This nine-channel video is composed of Peter d'Agostino's walks in the Irish landscape, along the coastlines and at cultural sites. The video walks performed on County Donegal's northwest coast, Arranmore Island and at some of Ireland's most important pre-historic megalithic sites including Newgrange (circa 3000 BCE) and the Grianan of Aileach, an ancient circular stone fort linked to Irish history and myth.

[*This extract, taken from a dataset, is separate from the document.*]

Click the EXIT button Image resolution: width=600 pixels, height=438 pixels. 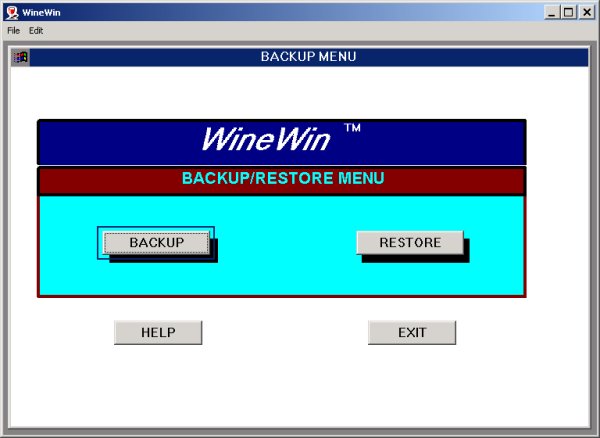[412, 333]
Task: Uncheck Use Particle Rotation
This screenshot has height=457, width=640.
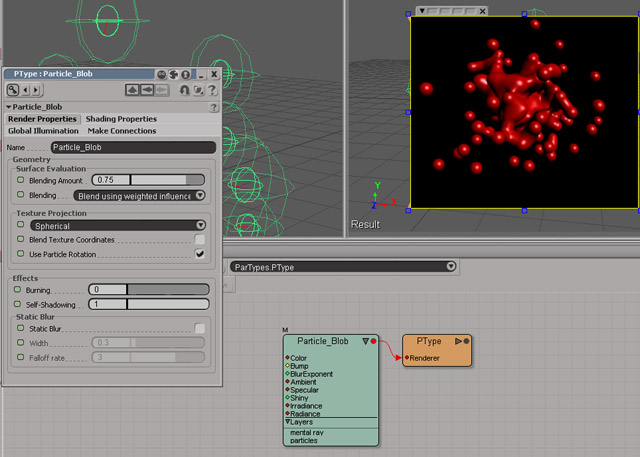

The video is part of an installation that includes a large green tent for the video projection, an interactive website, solar cells, a photographic mural of an electric generating wind turbine and a walking post. The post is embedded with an LCD touch screen displaying quotations from scientific, theoretical and poetic sources relevant to global climate change. The cycle begins with a passage by American linguist George Lakoff: "Framing is Understanding. How the environment is understood by the public is crucial: it vastly affects the future of our earth and every living being on it." The cycle then loops after an excerpt from Gary Snyder's poem, "Turtle Island": "stay together / learn the flowers / go light."
Informed by environmental arts, sciences, and local knowledge, World-Wide-Walks / between earth & sky / Donegal was commissioned and exhibited as a Leonardo Art & Climate Change public arts project in partnership with Regional Cultural Centre, Donegal County Council Public Art Office and was co-produced with Deirdre Dowdakin and David Tafler.